The second thing that happened was Kaz finally finished writing up his and Hipolit’s research. His paper was accepted for publication by the Polish Academy of Mathematics in March: The Theory of Elasticity. It was a very momentous and exciting moment in the mathematics field. As Hipolit was no longer alive, all the acclaim and accolades for the work fell squarely on Kazimierz. He received encouraging letters from as far away as America! And in May he was offered a guest lecture position at the University of Vienna to begin in the fall. It was a well-paying appointment, five times what Kaz would be paid in a year to teach at the boys’ school here. As it would only be a one-year appointment, we decided it made the most sense for Klara and me to stay behind in Loksow, without him.

“For now,” Kaz said, with a hopeful note to his voice, like he thought his appointment could be extended, and that I would be more than happy to join him. But what would I want from Austria? Poland was my home. Poland had always been my home. Now that my school was out in the open and thriving, I would not want to leave it.

“Maybe if this goes well,” I told him. “You will get a good job back here?”

“Maybe, kochanie.” He kissed the top of my head. “Finally the entire world might be opened to us. Just the way we always dreamed.”

I thought about the sign we had recently erected on Aleja Wróbli, and it was not the world I wanted any longer. It was Poland, it was my own country. My own burgeoning part of it.

WE PLANNED TO GO TO ZAKOPANE FOR THE WHOLE MONTH OF July to stay with Bronia and Kazimierz, Lou and Jakub, and to spend some family time all together before Kaz left for Austria. Agata and I put our school on summer break, just like the male universities, and I was so excited for this trip. My hands shook with glee as I packed for the three of us. It was the first vacation we had ever taken together, the first vacation Kaz and I had taken since that disastrous one with his family nearly ten years earlier.
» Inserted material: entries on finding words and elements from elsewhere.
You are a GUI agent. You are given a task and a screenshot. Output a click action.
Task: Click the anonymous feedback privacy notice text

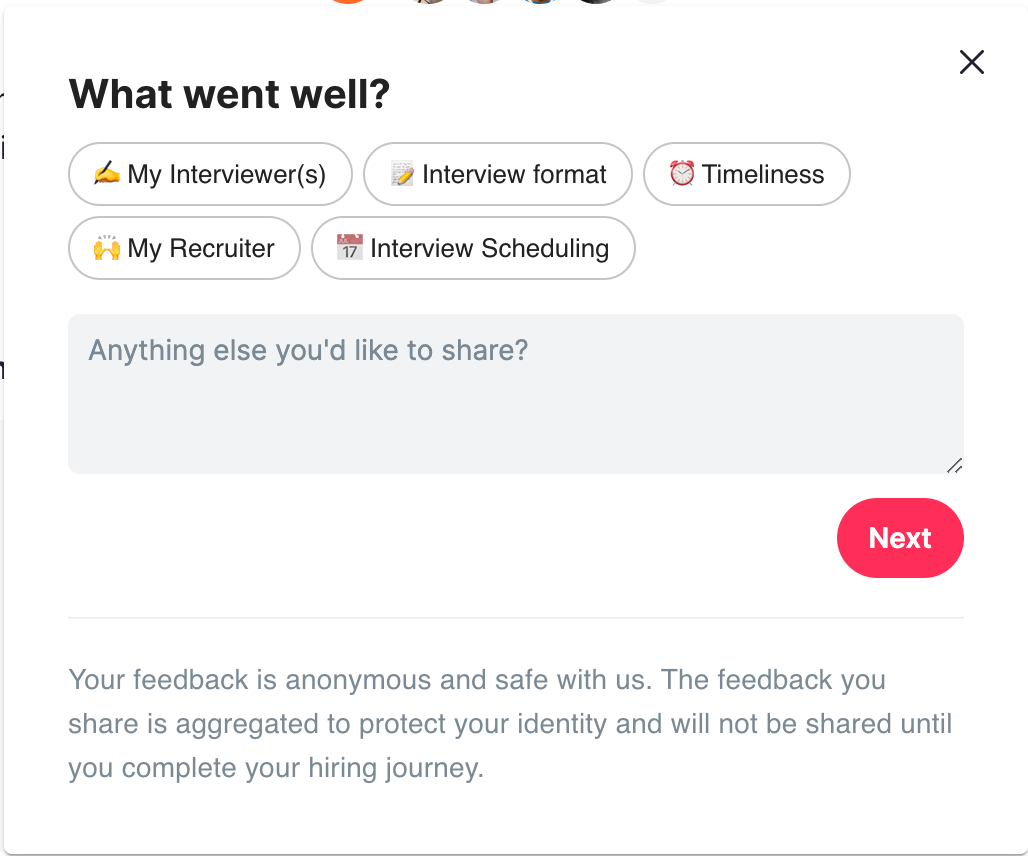510,724
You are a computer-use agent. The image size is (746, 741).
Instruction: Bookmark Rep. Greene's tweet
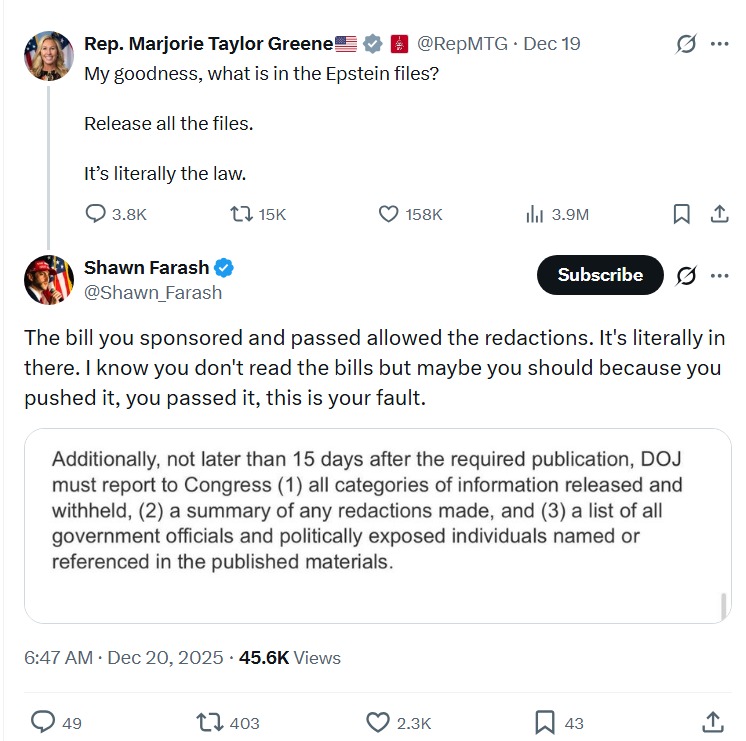681,214
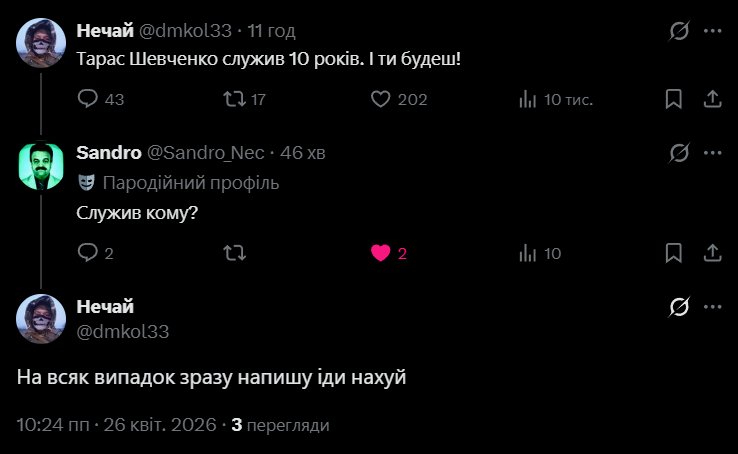Open the @dmkol33 handle in main post

[123, 331]
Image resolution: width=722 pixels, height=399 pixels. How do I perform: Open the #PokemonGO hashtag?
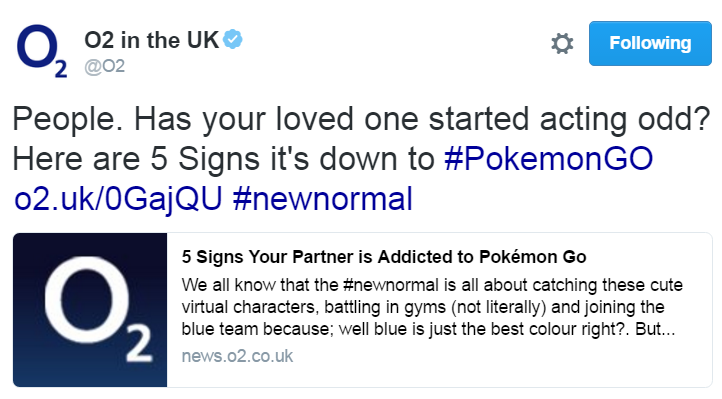coord(548,159)
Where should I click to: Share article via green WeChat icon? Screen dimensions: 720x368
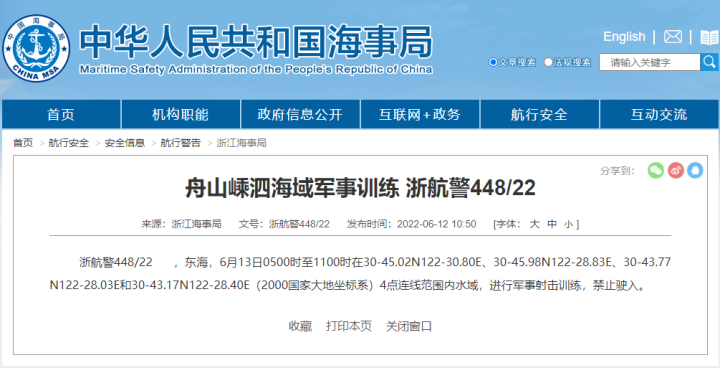(656, 170)
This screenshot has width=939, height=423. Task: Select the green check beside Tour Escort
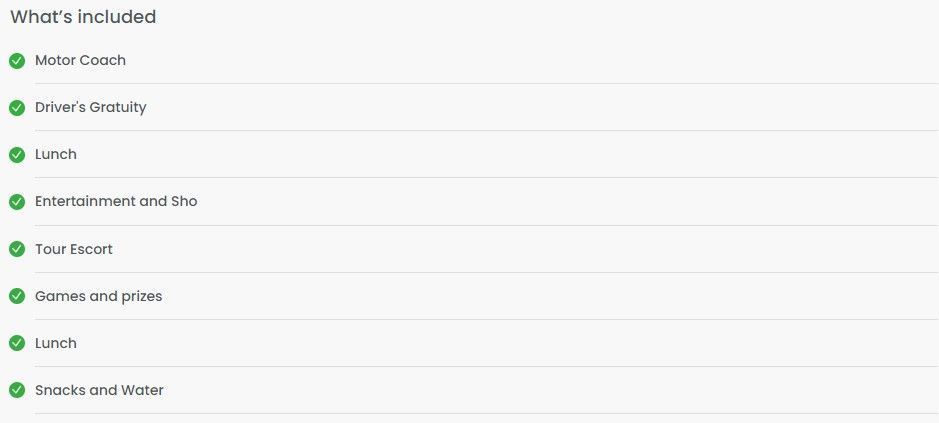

Pani Zorawska was reportedly back in Warsaw these days and had taken ill. Kaz received monthly letters from his brother Stan, but he had not gone to seen his mother, not since that time many years earlier when she had offered to pay me to leave him. I still sometimes thought about that, even now. If I had taken her up on her offer, my life might have been completely different. But by the summer of 1907, I no longer desired a different life. The years had softened the blow of Kaz’s betrayal, and since I had Klara, I could not imagine any sort of life that would be good for me, without her.